For managers, the take-away is that data, computing power, and AI expertise aren't enough: your team needs knowledge. As a minimum, the first part of any project should have engineers and data scientists neither coding nor looking at the data but instead reading papers, books, and whatever else they can find about the problem. Going outside to look first hand at what's happening and even talking with the non-tech people making it happen, while almost unheard of, wouldn't be a bad idea either.
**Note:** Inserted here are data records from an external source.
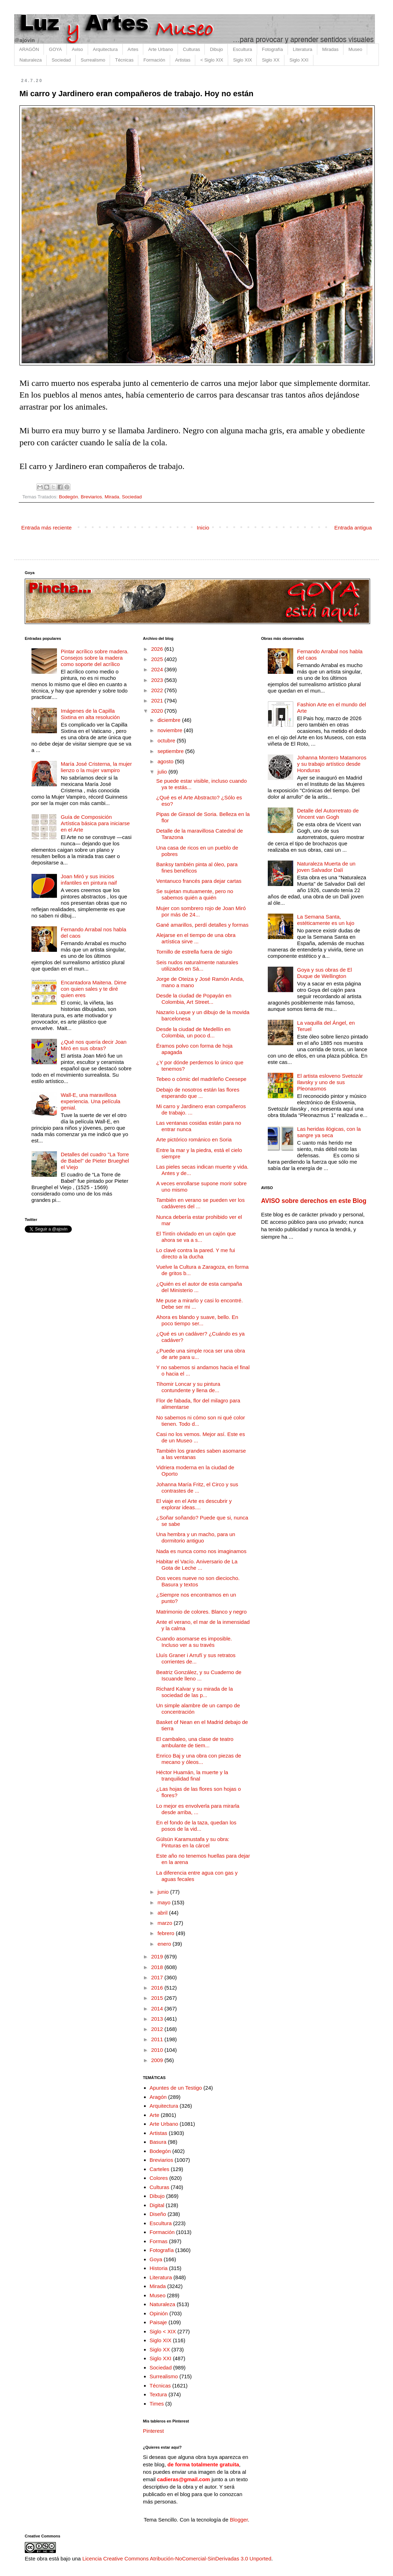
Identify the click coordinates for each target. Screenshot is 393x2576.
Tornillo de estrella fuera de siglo (194, 952)
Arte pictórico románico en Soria (194, 1139)
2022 (157, 690)
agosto (166, 761)
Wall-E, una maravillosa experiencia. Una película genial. (90, 1101)
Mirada (112, 496)
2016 (157, 1988)
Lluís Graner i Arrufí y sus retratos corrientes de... (196, 1658)
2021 (157, 700)
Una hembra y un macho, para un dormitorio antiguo (195, 1537)
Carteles (159, 2169)
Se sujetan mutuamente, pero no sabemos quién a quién (194, 894)
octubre (167, 740)
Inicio (203, 528)
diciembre (169, 720)
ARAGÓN (29, 49)
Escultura (242, 49)
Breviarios (91, 496)
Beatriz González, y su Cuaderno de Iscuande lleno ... (199, 1675)
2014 (157, 2008)
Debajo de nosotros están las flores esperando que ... (197, 1093)
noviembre (170, 730)
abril (163, 1913)
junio (163, 1892)
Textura (158, 2394)
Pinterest (153, 2431)
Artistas (182, 60)
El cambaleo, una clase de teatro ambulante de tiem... (194, 1742)
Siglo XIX (242, 60)
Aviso (77, 49)
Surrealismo (93, 60)
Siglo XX (270, 60)
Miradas (330, 49)
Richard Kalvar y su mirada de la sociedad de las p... (194, 1692)
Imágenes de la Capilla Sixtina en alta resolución (90, 714)
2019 (157, 1956)
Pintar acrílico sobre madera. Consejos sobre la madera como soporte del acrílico (95, 657)
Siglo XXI (298, 60)
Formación (154, 60)
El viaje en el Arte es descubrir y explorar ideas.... (194, 1504)
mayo (164, 1902)
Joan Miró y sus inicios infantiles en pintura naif (89, 879)
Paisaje (158, 2322)
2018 (157, 1967)
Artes (133, 49)
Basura (158, 2142)
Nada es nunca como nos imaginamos (201, 1551)
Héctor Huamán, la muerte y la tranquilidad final (192, 1775)
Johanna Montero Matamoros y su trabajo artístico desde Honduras (331, 763)
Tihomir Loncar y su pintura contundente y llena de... (188, 1387)
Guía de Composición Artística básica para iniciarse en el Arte (95, 823)
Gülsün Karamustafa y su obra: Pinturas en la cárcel (193, 1842)
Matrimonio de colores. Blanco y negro (201, 1612)
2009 (157, 2060)
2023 (157, 680)
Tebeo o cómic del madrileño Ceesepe (201, 1079)
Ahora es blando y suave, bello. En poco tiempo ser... (197, 1320)
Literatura (302, 49)
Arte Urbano (160, 49)
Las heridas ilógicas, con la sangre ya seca (329, 1132)
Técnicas (124, 60)
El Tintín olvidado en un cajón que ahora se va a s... (196, 1237)
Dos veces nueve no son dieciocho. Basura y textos (198, 1581)
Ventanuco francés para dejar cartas (199, 881)
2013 (157, 2019)
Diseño (158, 2214)
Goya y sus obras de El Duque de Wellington (324, 973)
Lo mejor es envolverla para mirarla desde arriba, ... (197, 1809)
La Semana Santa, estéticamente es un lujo (325, 920)
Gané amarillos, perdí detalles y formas (202, 925)
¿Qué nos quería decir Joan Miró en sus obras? (94, 1045)
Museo (355, 49)
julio (162, 772)
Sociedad (61, 60)
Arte (155, 2115)
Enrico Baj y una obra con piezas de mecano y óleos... (198, 1759)
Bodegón (68, 496)
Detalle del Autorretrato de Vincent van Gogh (328, 813)
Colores (159, 2178)
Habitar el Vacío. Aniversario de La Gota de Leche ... (197, 1564)
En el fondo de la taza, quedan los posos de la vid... (196, 1825)
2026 (157, 649)
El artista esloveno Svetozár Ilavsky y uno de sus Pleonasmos (330, 1082)
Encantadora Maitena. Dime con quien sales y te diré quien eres (94, 988)
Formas (159, 2241)
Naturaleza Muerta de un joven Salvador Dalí (326, 867)
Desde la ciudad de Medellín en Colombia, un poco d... (193, 1032)
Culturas (191, 49)
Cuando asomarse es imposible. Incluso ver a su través (194, 1642)
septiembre (171, 751)
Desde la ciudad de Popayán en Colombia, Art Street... (194, 998)
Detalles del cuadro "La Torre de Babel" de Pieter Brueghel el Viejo (95, 1160)
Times (157, 2404)
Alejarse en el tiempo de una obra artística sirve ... (196, 938)
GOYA (55, 49)
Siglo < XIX (163, 2331)
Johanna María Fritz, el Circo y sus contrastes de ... (197, 1487)
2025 (157, 659)
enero (165, 1944)
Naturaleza (30, 60)
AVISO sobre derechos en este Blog (313, 1200)
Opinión (159, 2313)
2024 (157, 669)
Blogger (239, 2520)
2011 (157, 2039)
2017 (157, 1977)
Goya (156, 2259)
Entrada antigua (353, 528)
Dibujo (216, 49)
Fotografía (272, 49)
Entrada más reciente (46, 528)
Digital (157, 2205)
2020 (157, 711)
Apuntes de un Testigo (176, 2088)
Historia (159, 2268)
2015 (157, 1998)
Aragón (158, 2097)
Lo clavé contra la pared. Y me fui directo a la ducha (195, 1253)
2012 (157, 2029)
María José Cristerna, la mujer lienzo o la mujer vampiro (96, 767)
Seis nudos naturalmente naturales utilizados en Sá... (197, 965)
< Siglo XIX (211, 60)
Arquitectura (105, 49)
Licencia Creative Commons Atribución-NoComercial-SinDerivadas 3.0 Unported (176, 2558)
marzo (165, 1923)
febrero (166, 1933)
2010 (157, 2050)
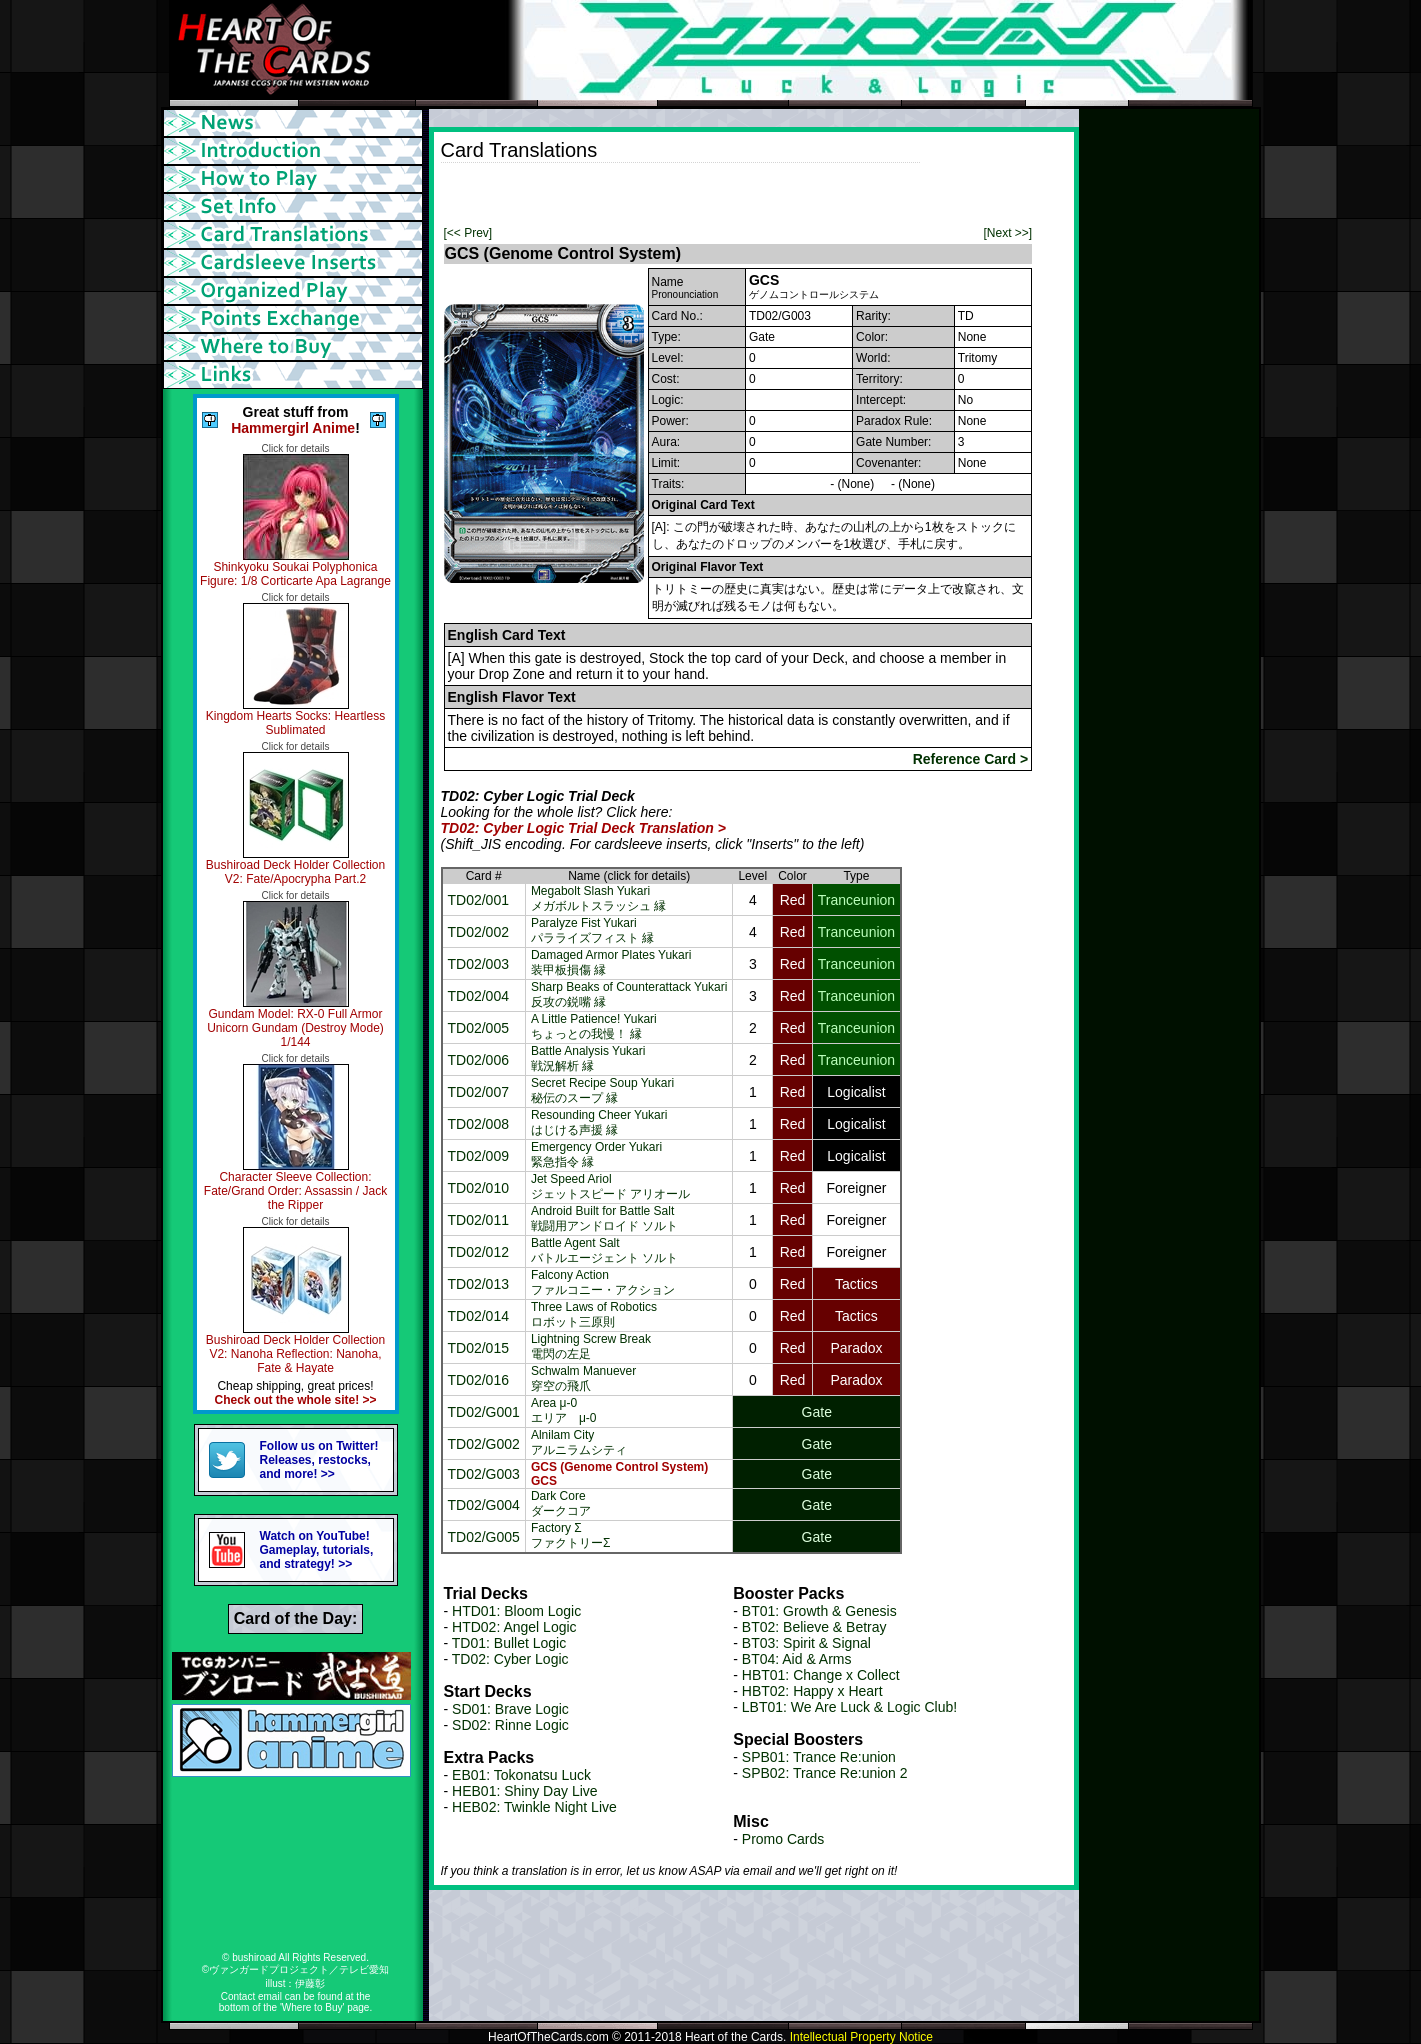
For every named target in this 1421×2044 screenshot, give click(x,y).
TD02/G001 (484, 1412)
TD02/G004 (484, 1505)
All of this is likely to need not just permission but encouragement. Stressed people don't learn well, so carrots are suggested over sticks: most important of all, explicitly allocate time to this, don't just add a note somewhere keeping the schedule as it was. Learning about something new takes time, and "think about the business problem first" is meaningless unless you give people the tools and time to learn about that business problem with enough depth to be able to translate this knowledge into meaningful AI architectural choices.
No code will be written during that time, no data will be analyzed, and meetings will be rather weird. But the final deliverable will be better in ways no technical effort alone could get.